Margarita
Es increíble ver como un hombre al escribir pierde noción del tiempo. Todo
empezó el año de 1985, una tarde como cualquier otra, donde Don Juan un
escritor, siempre acudía a un parque de su pequeña ciudad para lograr
inspirarse, realmente ese día no sabía que escribiría, no sabía con que se
encontraría, hasta que notó la presencia de una joven hermosa, vio en ella la
inspiración que buscaba.
Desde ese día, él acudía a escribir ahí, en el mismo
parque donde la había visto, siempre estaba sentada en la misma banca, siempre
tan linda, siempre tan sonriente, siempre con el mismo libro viejo, él por otro lado admiraba su belleza, tomaba inspiración de aquella joven realmente quería
hablarle, quería acercarse y preguntarle su nombre, pero su pena no lo dejaba.
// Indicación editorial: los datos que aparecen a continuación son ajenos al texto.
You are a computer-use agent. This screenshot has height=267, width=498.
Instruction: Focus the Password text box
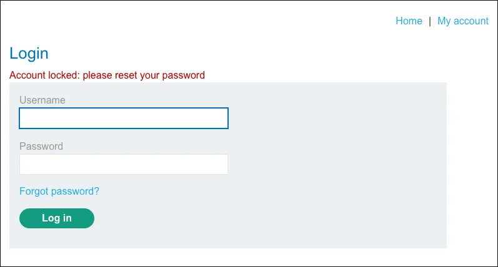point(124,164)
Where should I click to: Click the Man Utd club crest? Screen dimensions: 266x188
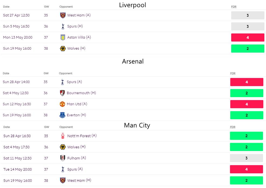click(x=62, y=104)
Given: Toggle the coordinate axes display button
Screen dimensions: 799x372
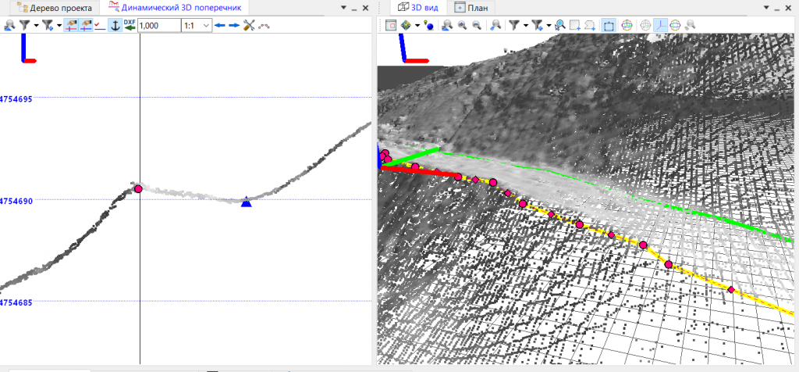Looking at the screenshot, I should [660, 26].
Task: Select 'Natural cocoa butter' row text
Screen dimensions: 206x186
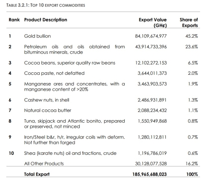Action: click(48, 110)
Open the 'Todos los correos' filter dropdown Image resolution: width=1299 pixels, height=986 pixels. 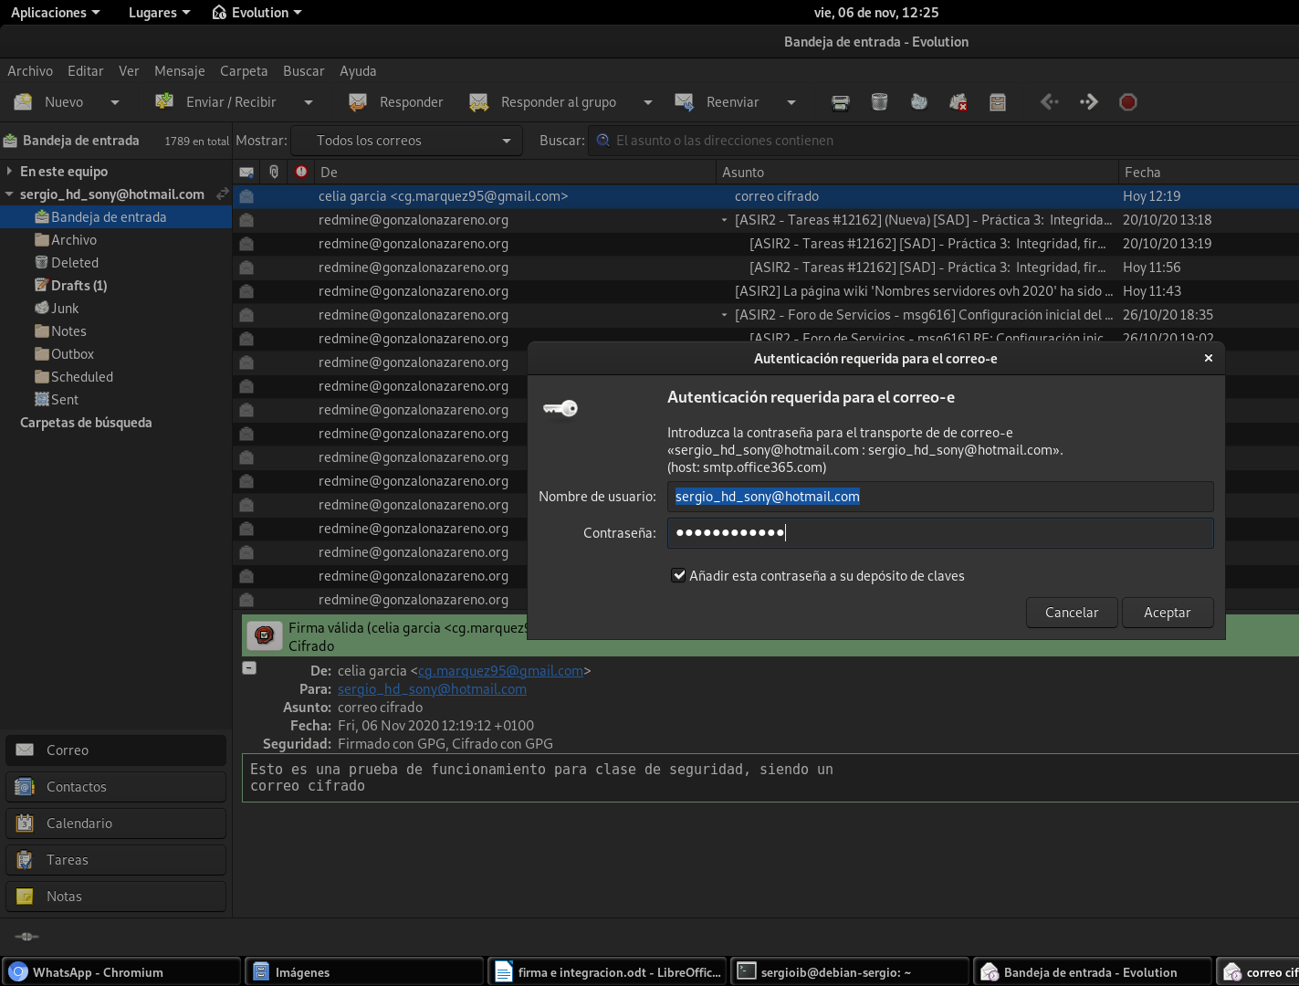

Un día animado a hablarle para poderle enseñar lo que había escrito para ella,
fue al parque pero no la encontró, eso que siempre iba a la misma hora y a el
mismo lugar, pensó que a lo mejor se había demorado un poco, la espero por
mucho tiempo pero nunca llegó, al siguiente día igual fue pero ocurrió lo mismo
nunca llegó él se preguntaba, ¿por qué ya no habría vuelto aquella joven?, una
anciana que se había dado cuenta de lo que ocurría se le acercó y le dijo que ella
ya no vendría más, porque había falleció, tenía una enfermedad que ya estaba en
una etapa terminal, él consternado no sabiendo que decir tomó su libro y se fue
pensando como la musa de sus escritos, se había ido para para siempre, como
no tuvo el valor de acercarse a ella y revelar los sentimientos que sentía por ella,
siempre todo escrito a la luz de la vela inspirado desde el fondo de su corazón,
sin saber si quiera su nombre.
Un día tomó la decisión de salir a caminar a aquel
parque que visitaba mucho para poder despejarse un poco, se sentó en la misma
banca donde la admiraba, la anciana al verlo se le acercó y le dijo que su nombre
era Margarita, él con una pequeña sonrisa que apenas y se lograba ver, se
levantó le dijo gracias y siguió su camino directo a su casa ahora podía seguir
escribiendo, pero ya sabiendo el nombre de aquella chica que le robaba el
aliento, ahora podría recordar la con su nombre y la belleza inigualable que ella
tenía, Margarita tenía destinado todo un libro para ella y nunca ser olvidada.